The courts haven’t been soft on the Biden-Harris admin. They’re keeping the Democrats’ feet to the fire.

And a federal judge just hit Harris and Biden with three staggering words in a big new ruling.

A federal judge has struck down a Federal Trade Commission (FTC) rule aimed at banning employers from enforcing noncompete agreements. The decision, handed down on Tuesday by Texas Judge Ada Brown, marks a setback for the Biden administration’s efforts to regulate employment practices that progressives argue are unfair to workers.

Judge Brown ruled that the FTC lacks the authority to impose such sweeping regulations, which included a broad prohibition on noncompete agreements between businesses and their employees. This ruling follows Brown’s earlier decision to temporarily block the FTC’s noncompete ban, which had been challenged by the U.S. Chamber of Commerce, tax firm Ryan LLC, and other business groups.

In her ruling, Brown stated, “The Commission’s lack of evidence as to why they chose to impose such a sweeping prohibition—that prohibits entering or enforcing virtually all non-competes—instead of targeting specific, harmful non-competes, renders the Rule arbitrary and capricious.”

The FTC’s rule was scheduled to take effect next month after being approved in a 3-2 vote by the agency’s commissioners. The vote was split along partisan lines, leading to a lawsuit filed by Ryan LLC shortly afterward.

Responding to the ruling, FTC spokesperson Victoria Graham expressed disappointment, saying, “We are disappointed by Judge Brown’s decision and will keep fighting to stop noncompetes that restrict the economic liberty of hardworking Americans, hamper economic growth, limit innovation, and depress wages.” She also hinted at a potential appeal and noted that the decision does not prevent the FTC from pursuing noncompetes through individual enforcement actions.

When the rule was first announced, the FTC projected that it could lead to the creation of more than 8,000 new businesses annually and spur the development of tens of thousands of new patents each year.

The noncompete ban was a central part of FTC Chair Lina Khan’s aggressive antitrust agenda, which targets large corporations and big tech companies. Khan, one of the Biden administration’s more polarizing appointees, has faced criticism from those who argue she is overstepping the FTC’s authority and interfering in market dynamics unnecessarily.

Chamber of Commerce CEO Suzanne P. Clark celebrated the ruling, stating, “This decision is a significant win in the Chamber’s fight against government micromanagement of business decisions.

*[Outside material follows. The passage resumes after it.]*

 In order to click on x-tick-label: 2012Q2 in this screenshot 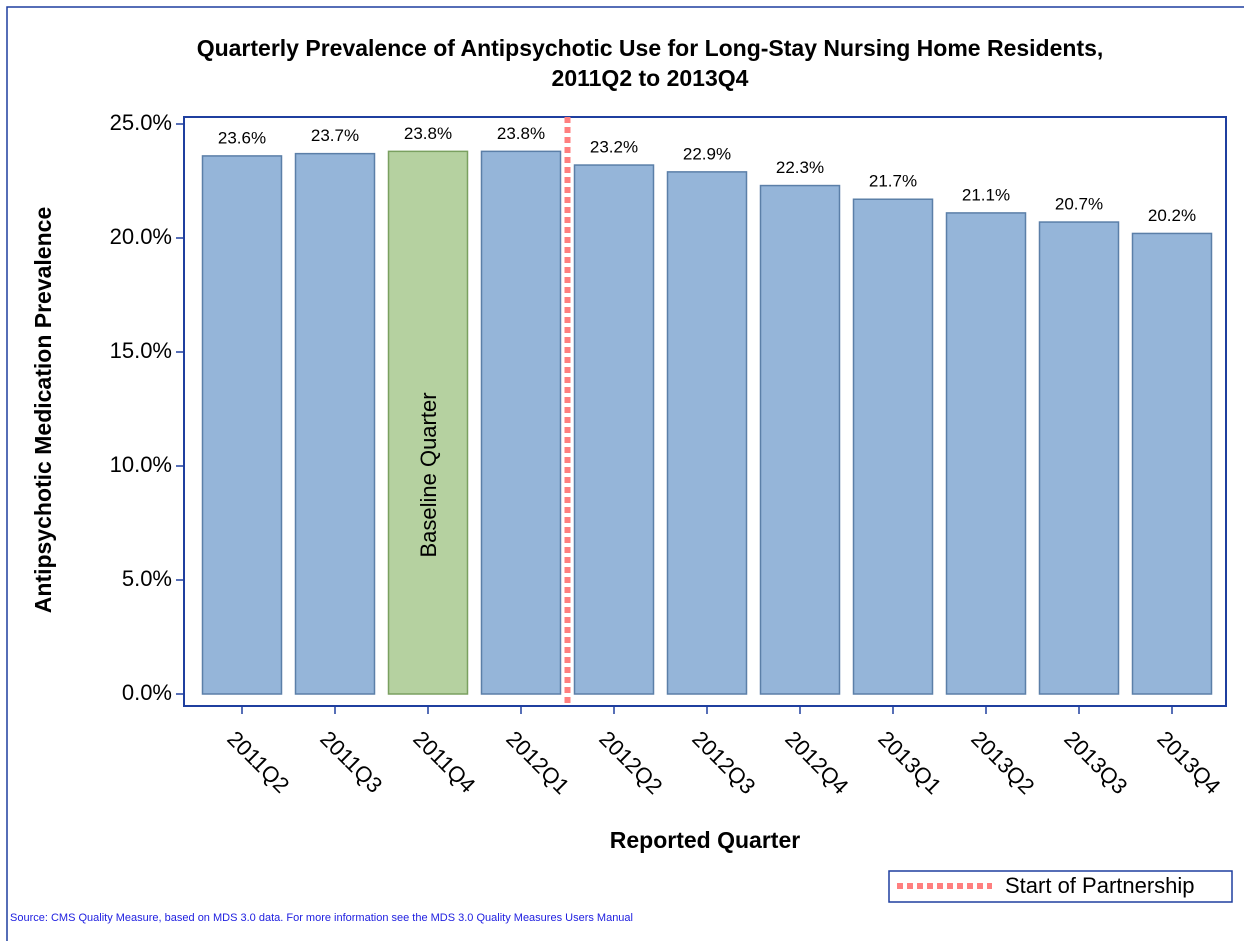, I will do `click(630, 762)`.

A sweeping prohibition of noncompete agreements by the FTC was an unlawful extension of power that would have put American workers, businesses, and our economy at a competitive disadvantage.”

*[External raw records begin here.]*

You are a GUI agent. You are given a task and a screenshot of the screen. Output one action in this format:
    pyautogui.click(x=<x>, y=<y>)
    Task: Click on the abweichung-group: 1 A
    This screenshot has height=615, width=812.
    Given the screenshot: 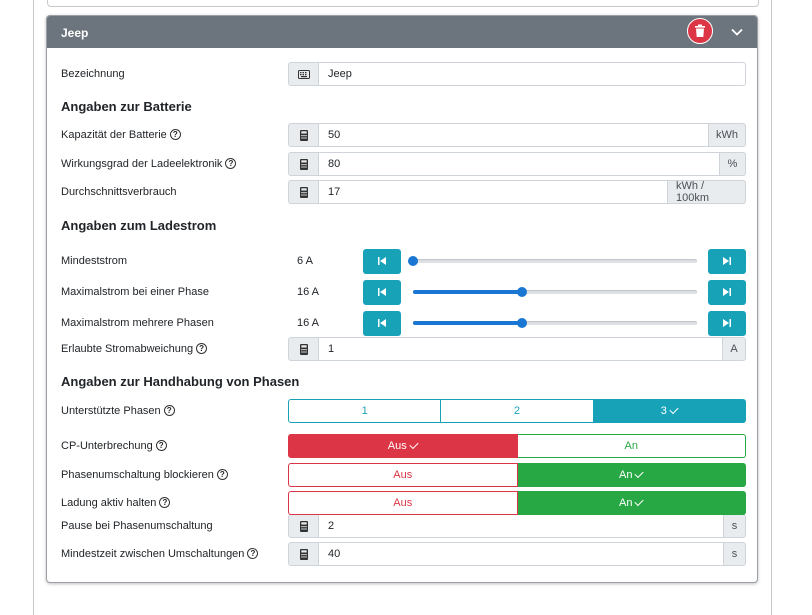 What is the action you would take?
    pyautogui.click(x=517, y=349)
    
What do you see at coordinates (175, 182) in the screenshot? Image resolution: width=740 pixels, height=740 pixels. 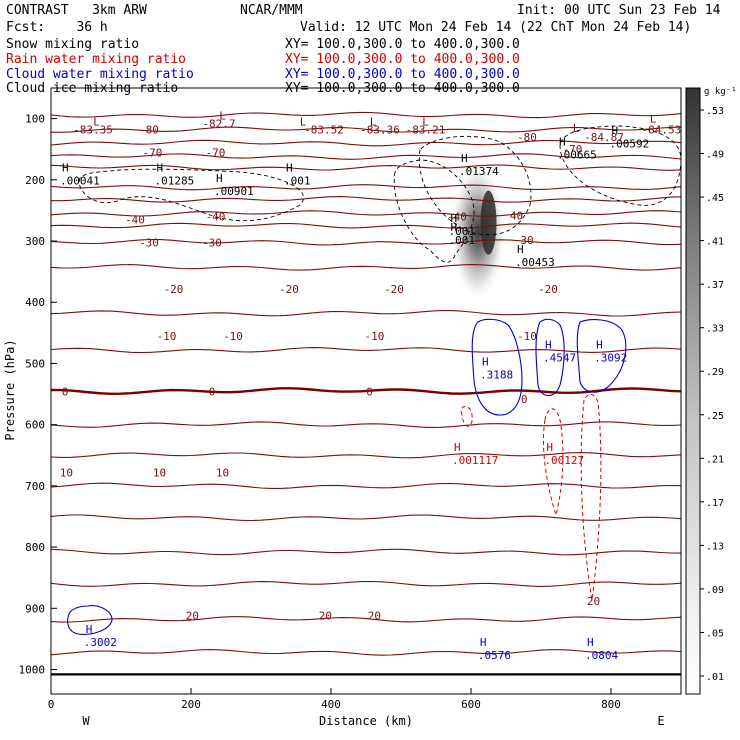 I see `maximum-value-label: .01285` at bounding box center [175, 182].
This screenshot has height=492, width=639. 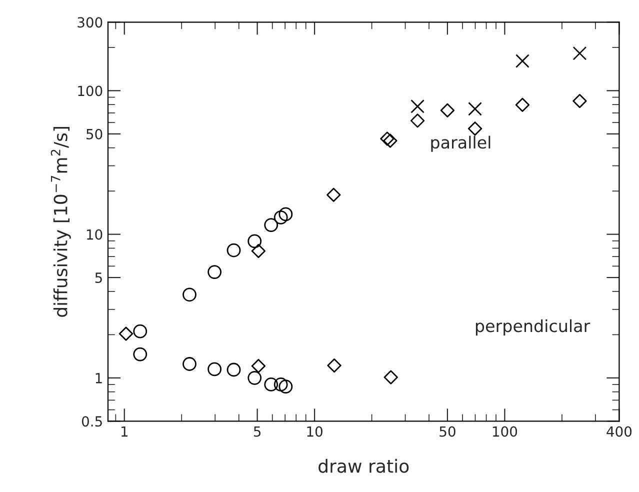 I want to click on y-tick-label: 10, so click(x=94, y=234).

Noncompete agreements affect roughly 30 million Americans, or one in five workers, according to FTC findings. Advocates for banning these agreements often point to California’s state-level prohibition as a key factor behind the success of Silicon Valley’s tech industry.

Opponents of the attacks on non-compete contracts say that it’s basic contracting and rightly point out that workers are not obligated to agree to these contracts to work for a company if they don’t want to. They do have the freedom to look elsewhere. For some industries like real estate, it makes sense that a firm wouldn’t want anyone to gain inside secrets and then just jump ship to another firm.

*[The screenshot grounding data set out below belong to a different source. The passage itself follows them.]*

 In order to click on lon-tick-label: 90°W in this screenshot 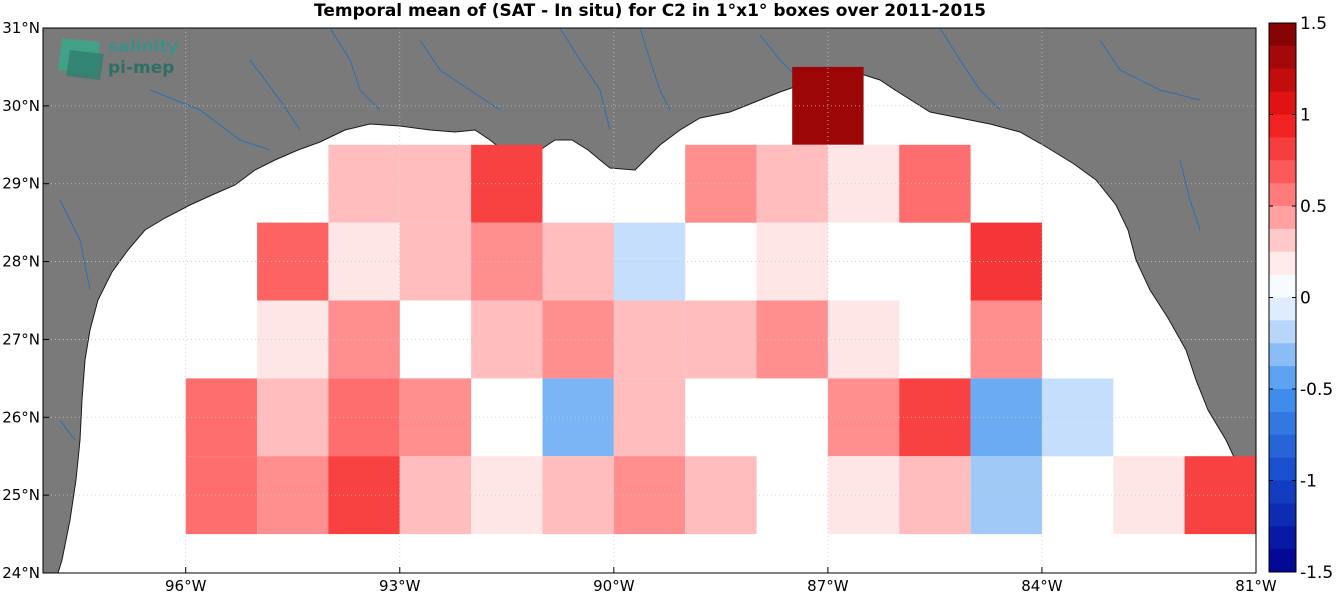, I will do `click(614, 586)`.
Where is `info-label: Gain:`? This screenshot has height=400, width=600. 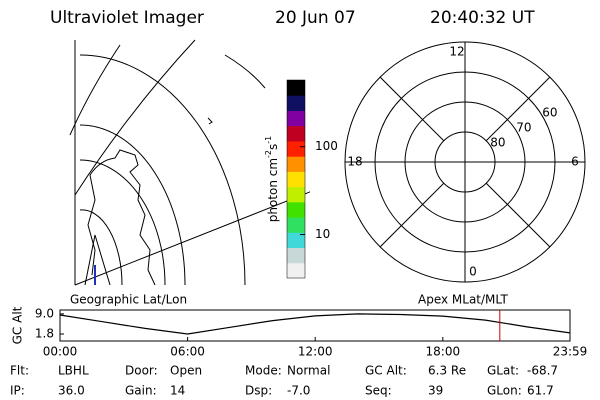 info-label: Gain: is located at coordinates (141, 391).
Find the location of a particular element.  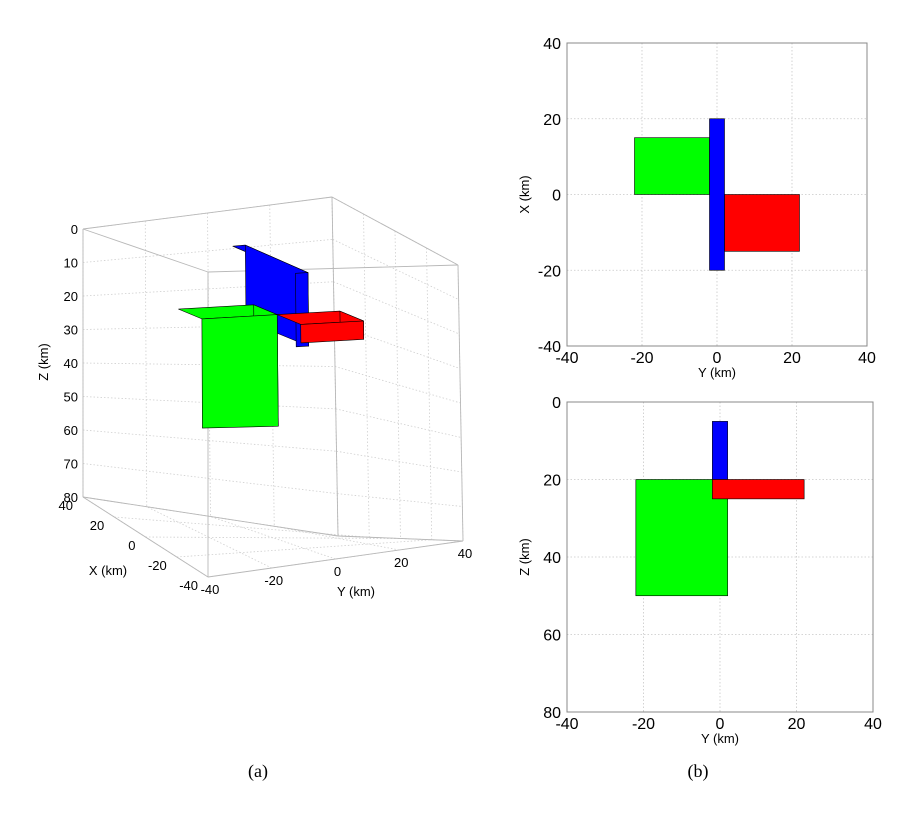

z-tick-label: 10 is located at coordinates (71, 264).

Biden-Harris FTC Extremely Ineffective So Far

Critics of the Biden administration’s Federal Trade Commission (FTC) argue that it has struggled to deliver on key objectives despite its ambitious agenda, particularly under the leadership of Chair Lina Khan

A significant criticism is that the FTC has struggled to win high-profile antitrust cases. For example, the agency’s efforts to block Meta’s acquisition of Within, a VR fitness app, and Microsoft’s purchase of Activision Blizzard were unsuccessful. These losses have raised questions about whether the agency is overreaching in its attempts to limit corporate consolidation without adequate legal groundwork.

Some critics argue that the FTC’s aggressive stance on blocking mergers and targeting big tech companies has led to resources being stretched too thin. The agency’s push to block many mergers, even in sectors where competition might be more nuanced, is seen as idealistic but lacking in practical results. This has been cited as a reason why some cases fall apart when challenged in court.

These aggressive strategies from the FTC lean heavy into the far-Left’s “progressive agenda”, but so far there’s been little success to point to. All of the big fights they have picked have not gone their way.